In a country so respectful of individuals' rights, it is unimaginable that we would surrender the sanctity of the patient-physician relationship without a whimper.
This is not likely to end with opioids. Since our government now intrudes into determining the use of pain drugs, why not do so with other potential drugs of abuse? The death rate from sedatives such as Valium and Xanax has soared in recent years, almost always due to combination with other drugs or alcohol. Should government override a physician's ability to prescribe sedatives to patients because others are abusing them? It would be only a small step to bring those drugs under the same umbrella as opioids.
Indeed, these seeds are already being planted. One of the so-called "addiction specialists" who played a significant role in the current opioid fiasco has now set her sights on benzodiazepine sedatives (which include Klonopin, Valium, Ativan, and Xanax) because of their addiction potential. It is ironic that people who suffer from anxiety will have ample reason to worry even more -- about the very real possibility of their medicines being taken away.

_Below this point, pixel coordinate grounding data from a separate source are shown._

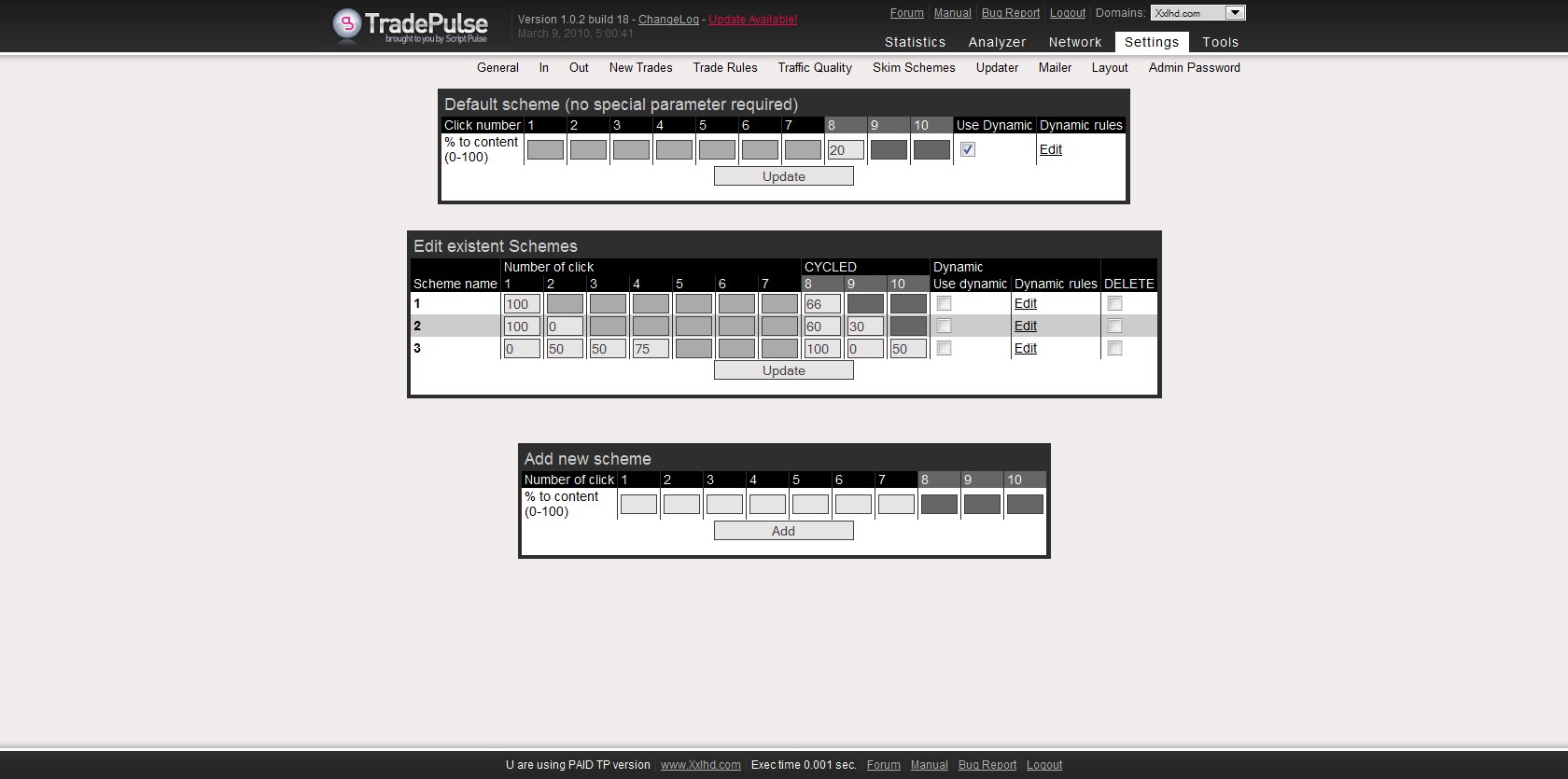Viewport: 1568px width, 779px height.
Task: Tick Use dynamic checkbox for scheme 2
Action: click(x=944, y=327)
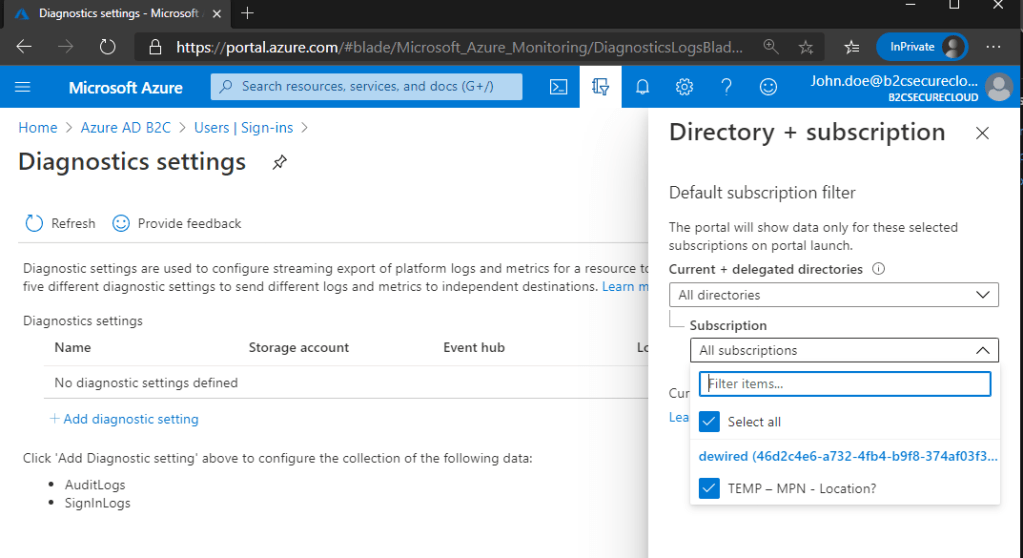Click Provide feedback button
This screenshot has height=558, width=1023.
click(x=177, y=223)
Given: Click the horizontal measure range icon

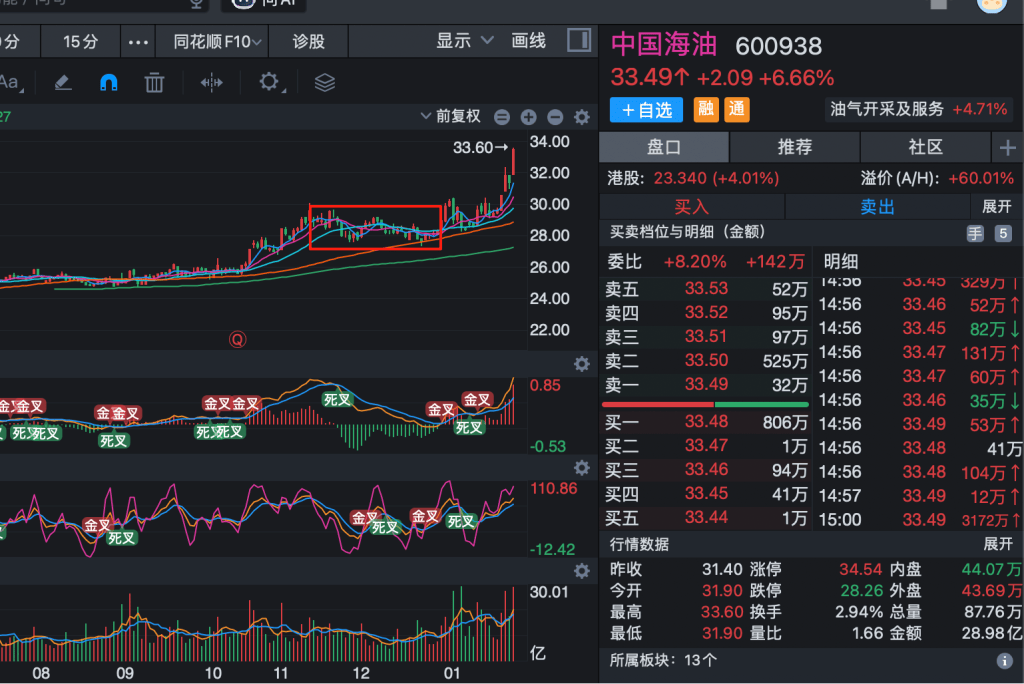Looking at the screenshot, I should (x=212, y=82).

And why stop there? The use of drugs such as Ritalin and Adderall for children with ADHD is highly controversial, and both are abused. Many believe that these drugs are overused or shouldn't be used at all. Should our government instruct pediatricians when and how to use such medicines, or limit the number of pills or the dose they decide is appropriate.
At the core of this disturbing trend is the myth that restriction of certain drugs will eliminate drug abuse. It doesn't work. It just raises the street price of highly sought-after, abusable drugs.
The decades-long "War on Drugs," which has never succeeded in controlling abuse or addiction, is now being waged in doctors' offices, the last place we should want government intrusion. In the name of addressing a crisis, we are sacrificing freedoms in a new, frightening way. That's a prescription for disaster.
Henry I. Miller, a physician and molecular biologist, is a Senior Fellow at the Pacific Research Institute. He was the founding director of the FDA's Office of Biotechnology. Josh Bloom holds a Ph.D. in organic chemistry and is the director of chemical and pharmaceutical sciences at the American Council on Science and Health.